Assemblies of Coaxial Pick-Up Coils as Generic Inductive Sensors of Magnetic Flux: Mathematical Modeling of Zero, First and Second Derivative Configurations

Abstract

Coils are one of the basic elements employed in devices. They are versatile, in terms of both design and manufacturing, according to the desired inductive specifications. An important characteristic of coils is their bidirectional action; they can both produce and sense magnetic fields. Referring to sensing, coils have the unique property to inductively translate the temporal variation of magnetic flux into an AC voltage signal. Due to this property, they are massively used in many areas of science and engineering; among other disciplines, coils are employed in physics/materials science, geophysics, industry, aerospace and healthcare. Here, we present detailed and exact mathematical modeling of the sensing ability of the three most basic scalar assemblies of coaxial pick-up coils (PUCs): in the so-called zero derivative configuration (ZDC), having a single PUC; the first derivative configuration (FDC), having two PUCs; and second derivative configuration (SDC), having four PUCs. These three basic assemblies are mathematically modeled for a reference case of physics; we tackle the AC voltage signal, VAC (t), induced at the output of the PUCs by the temporal variation of the magnetic flux, Φ(t), originating from the time-varying moment, m(t), of an ideal magnetic dipole. Detailed and exact mathematical modeling, with only minor assumptions/approximations, enabled us to obtain the so-called sensing function, FSF, for all three cases: ZDC, FDC and SDC. By definition, the sensing function, FSF, quantifies the ability of an assembly of PUCs to translate the time-varying moment, m(t), into an AC signal, VAC (t).
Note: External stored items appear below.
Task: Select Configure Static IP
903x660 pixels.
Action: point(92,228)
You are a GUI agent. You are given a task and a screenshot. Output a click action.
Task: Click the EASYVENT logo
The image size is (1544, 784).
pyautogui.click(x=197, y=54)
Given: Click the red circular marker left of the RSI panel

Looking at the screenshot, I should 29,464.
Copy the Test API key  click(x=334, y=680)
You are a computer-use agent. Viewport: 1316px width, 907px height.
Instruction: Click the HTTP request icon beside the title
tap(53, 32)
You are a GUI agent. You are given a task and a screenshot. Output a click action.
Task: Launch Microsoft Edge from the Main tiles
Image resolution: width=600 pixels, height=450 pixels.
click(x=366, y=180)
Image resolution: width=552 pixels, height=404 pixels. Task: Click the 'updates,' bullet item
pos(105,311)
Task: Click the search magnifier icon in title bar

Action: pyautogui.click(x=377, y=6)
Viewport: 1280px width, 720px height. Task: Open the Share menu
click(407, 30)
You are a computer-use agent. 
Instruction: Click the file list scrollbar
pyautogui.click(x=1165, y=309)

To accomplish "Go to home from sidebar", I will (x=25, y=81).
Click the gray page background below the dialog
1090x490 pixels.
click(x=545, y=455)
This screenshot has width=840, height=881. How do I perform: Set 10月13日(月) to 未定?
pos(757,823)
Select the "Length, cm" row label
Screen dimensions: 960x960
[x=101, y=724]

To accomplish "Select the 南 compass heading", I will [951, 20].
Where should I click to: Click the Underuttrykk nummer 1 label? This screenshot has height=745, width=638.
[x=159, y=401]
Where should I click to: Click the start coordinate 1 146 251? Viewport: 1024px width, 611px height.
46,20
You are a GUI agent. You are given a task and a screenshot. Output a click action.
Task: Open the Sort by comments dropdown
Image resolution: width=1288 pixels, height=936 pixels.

Importantly, the FSF is obtained in a closed-form expression for all three cases, ZDC, FDC and SDC, that depends on the realistic, macroscopic characteristics of each PUC (i.e., number of turns, length, inner and outer radius) and of the entire assembly in general (i.e., relative position of PUCs). The mathematical methodology presented here is complete and flexible so that it can be easily utilized in many disciplines of science and engineering.